O programa é aberto com uma peça de Gioseffo Zarlino, que exemplifica o que esse compositor  considerava como “musico perfetto”, aquele que, além de dominar a técnica e a arte de tocar e compor música, conhecia profundamente a chamada música especulativa, que se refere aos fundamentos matemáticos do som. Como explica Villavicencio, esse conceito traz para nosso imaginário uma dimensão a mais para ser observada na inspiração interpretativa. “As proporções matemáticas relacionadas ao som eram consideradas as mesmas que regiam a organização do universo, uma dimensão que reflete claramente a visão trazida pelo Humanismo, na qual a observação do mundo não era feita mais somente através da crença religiosa, mas por meio da ciência.”
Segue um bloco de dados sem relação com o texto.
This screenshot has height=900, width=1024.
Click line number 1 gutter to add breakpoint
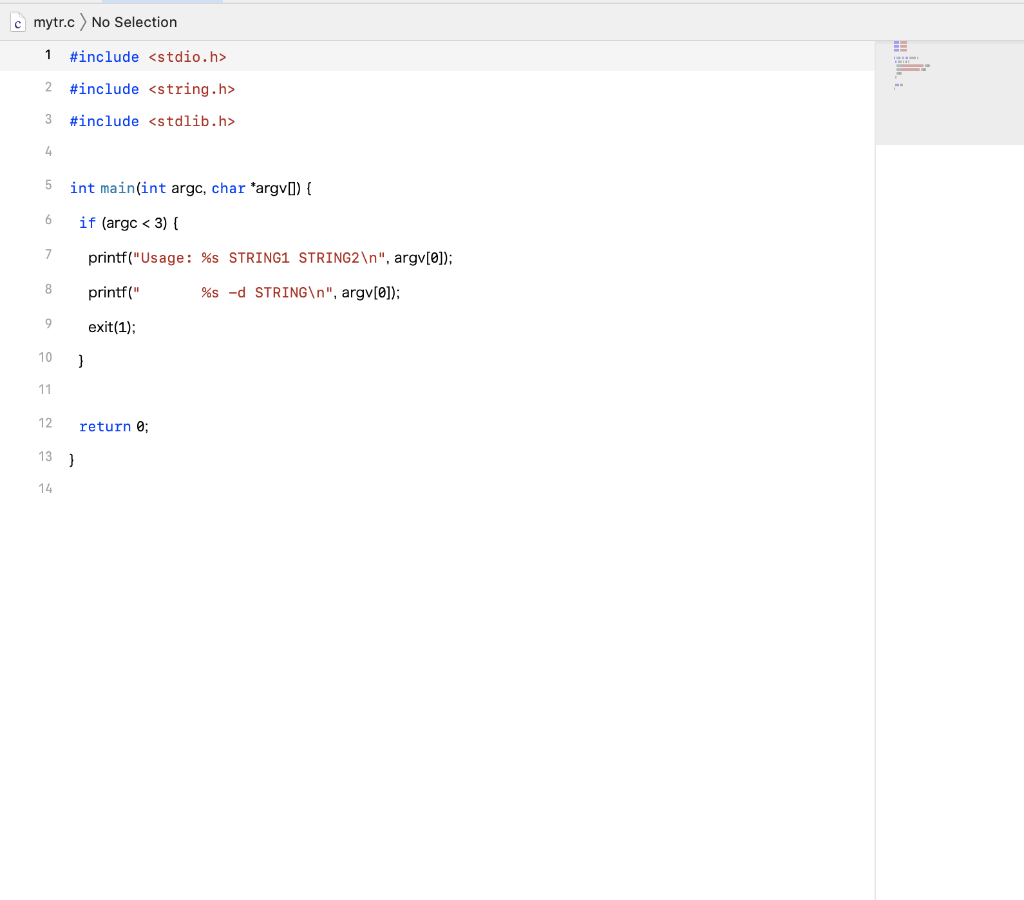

Em seguida, Villavicencio e Callegari apresentam um duo em cânone do pouco conhecido Augostino Licino. “Cânones são composições que representam um produto direto da aplicação prática da tal música especulativa, pois indica em termos matemáticos a distância entre as vozes. O legado de Licino que conhecemos se resume a duas edições de cânones. Nesta apresentação, interpretamos o primeiro cânone do primeiro livro de 1545”, explica.

A terceira obra é uma versão do famoso madrigal italiano intitulado “Amarilli mia bela”, composto por Jacob Van Eyck, em 1649. Originalmente escrito pelo compositor Giulio Caccini e publicado em Florença em 1601, “Amarilli “ é, segundo Villavicencio, um exemplo do então revolucionário movimento que levou a propor a forma composicional conhecida por “monodia”, ou canto solo com acompanhamento, como alternativa para atingir mais clareza e inteligibilidade do texto. “Clamava-se, então, que a escrita polifônica feita em diversas vozes obscurecia a mensagem do texto e que esta nova proposta de ‘falar-cantando’ era mais apropriada.”
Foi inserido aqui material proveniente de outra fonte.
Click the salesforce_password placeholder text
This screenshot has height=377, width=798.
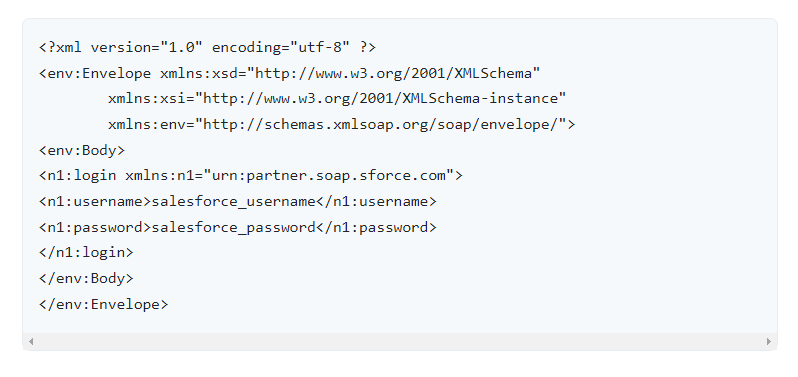click(234, 227)
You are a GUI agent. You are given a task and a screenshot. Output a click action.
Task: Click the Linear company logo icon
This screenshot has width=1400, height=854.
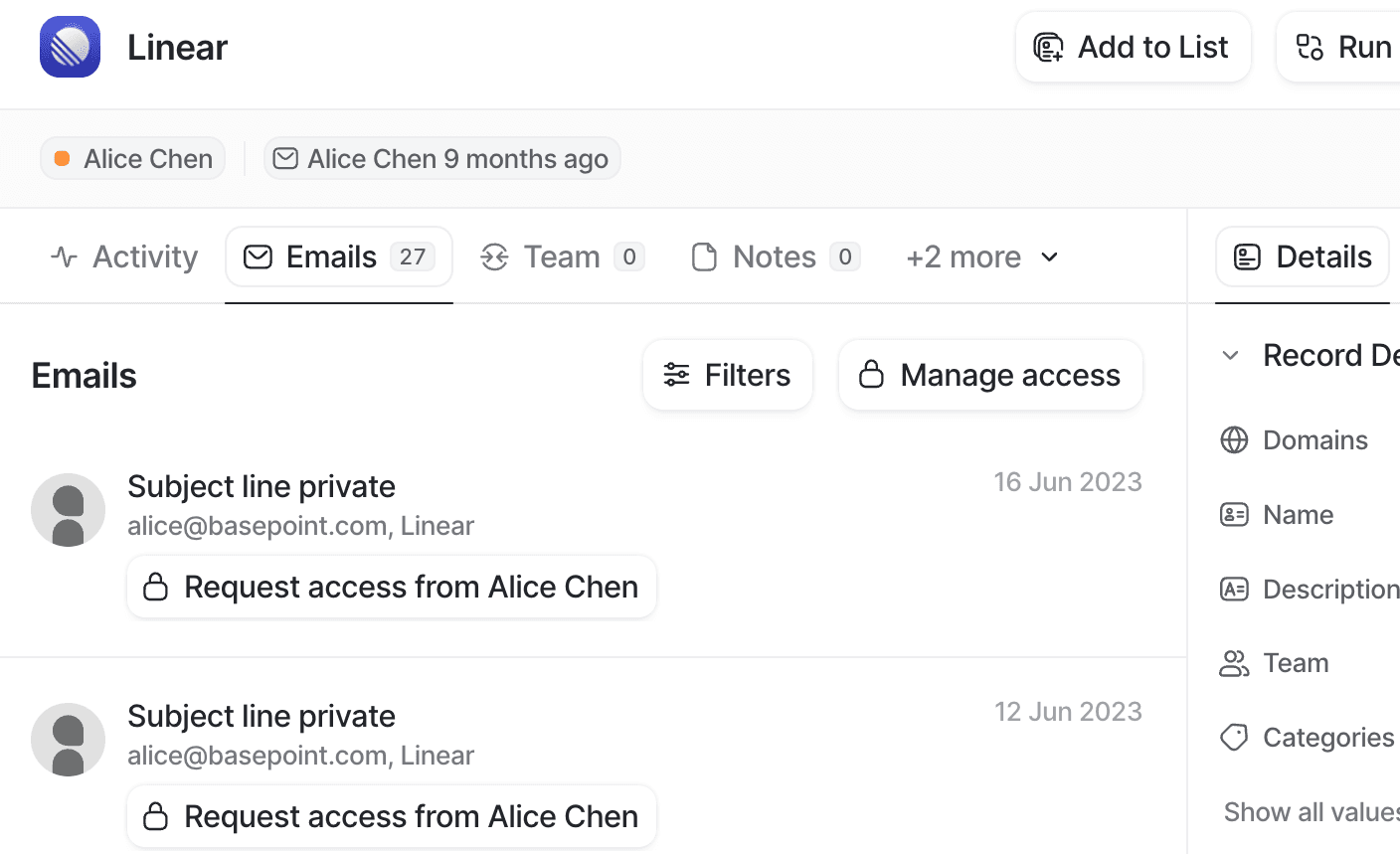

Em um grande salto para o século XVIII, o duo apresenta um dos exemplos musicais mais depurados do barroco: uma suíte de Jacques Martin Hotetterre, músico da corte de Luis XIV, na França, que foi um importante inovador da música em diversos aspectos. Multi-instrumentista (além da flauta transversal, tocava oboé, fagote de musette), escreveu métodos para esses instrumentos que foram amplamente divulgados na época. “Deste músico interpretamos uma suíte composta por uma sequência de danças que levam o ouvinte em uma verdadeira aventura musical, e finaliza com as instigantes variações de uma Passacaille”, destaca Villavicencio.

Participação especial
Para finalizar, o concerto conta com a participação especial dos flautistas María Martinez Ayerza, musicóloga que leciona no Royal College of Music, em Londres, e Guilherme dos Anjos, professor do Conservatório de Música e Artes Raul Belém, de Belém do Pará. Eles se unem a Cesar Villavicencio e Paula Callegari para tocar a quatro vozes a peça “Maske”, do compositor inglês Hugh Aston, do século XVI.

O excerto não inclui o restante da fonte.